Please copy, word for word, the line that contains "Remove the Wellington, New" and every line after it through the end of the records, and nothing more.

━━━━━ Supplied data

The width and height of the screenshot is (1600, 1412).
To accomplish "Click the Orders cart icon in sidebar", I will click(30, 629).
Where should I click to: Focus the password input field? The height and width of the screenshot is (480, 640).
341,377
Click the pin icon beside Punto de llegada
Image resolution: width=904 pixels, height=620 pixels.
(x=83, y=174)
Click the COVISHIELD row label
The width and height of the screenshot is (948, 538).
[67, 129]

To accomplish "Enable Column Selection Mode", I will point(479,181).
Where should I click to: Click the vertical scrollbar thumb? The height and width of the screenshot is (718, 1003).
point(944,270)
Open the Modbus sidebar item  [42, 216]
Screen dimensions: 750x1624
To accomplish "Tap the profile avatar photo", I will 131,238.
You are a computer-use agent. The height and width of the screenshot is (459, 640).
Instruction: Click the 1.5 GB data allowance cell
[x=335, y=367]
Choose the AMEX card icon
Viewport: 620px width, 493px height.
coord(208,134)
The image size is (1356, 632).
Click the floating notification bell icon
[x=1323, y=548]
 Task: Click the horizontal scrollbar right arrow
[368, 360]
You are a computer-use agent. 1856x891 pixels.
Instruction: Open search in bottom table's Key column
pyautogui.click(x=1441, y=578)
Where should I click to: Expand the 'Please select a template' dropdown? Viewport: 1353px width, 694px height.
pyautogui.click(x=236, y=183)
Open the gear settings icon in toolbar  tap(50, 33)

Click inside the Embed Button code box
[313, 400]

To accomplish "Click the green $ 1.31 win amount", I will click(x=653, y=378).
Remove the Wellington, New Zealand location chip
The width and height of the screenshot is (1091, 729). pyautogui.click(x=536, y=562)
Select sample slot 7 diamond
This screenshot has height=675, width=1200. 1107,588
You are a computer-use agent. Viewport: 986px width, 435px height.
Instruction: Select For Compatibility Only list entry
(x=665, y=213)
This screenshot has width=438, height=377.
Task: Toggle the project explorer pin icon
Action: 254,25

━━━━━━━━━━

Solved exercise:
Remove the Wellington, New Zealand location chip
The width and height of the screenshot is (1091, 729). pyautogui.click(x=536, y=562)
Select sample slot 7 diamond
This screenshot has height=675, width=1200. 1107,588
You are a computer-use agent. Viewport: 986px width, 435px height.
Instruction: Select For Compatibility Only list entry
(x=665, y=213)
This screenshot has width=438, height=377.
Task: Toggle the project explorer pin icon
Action: 254,25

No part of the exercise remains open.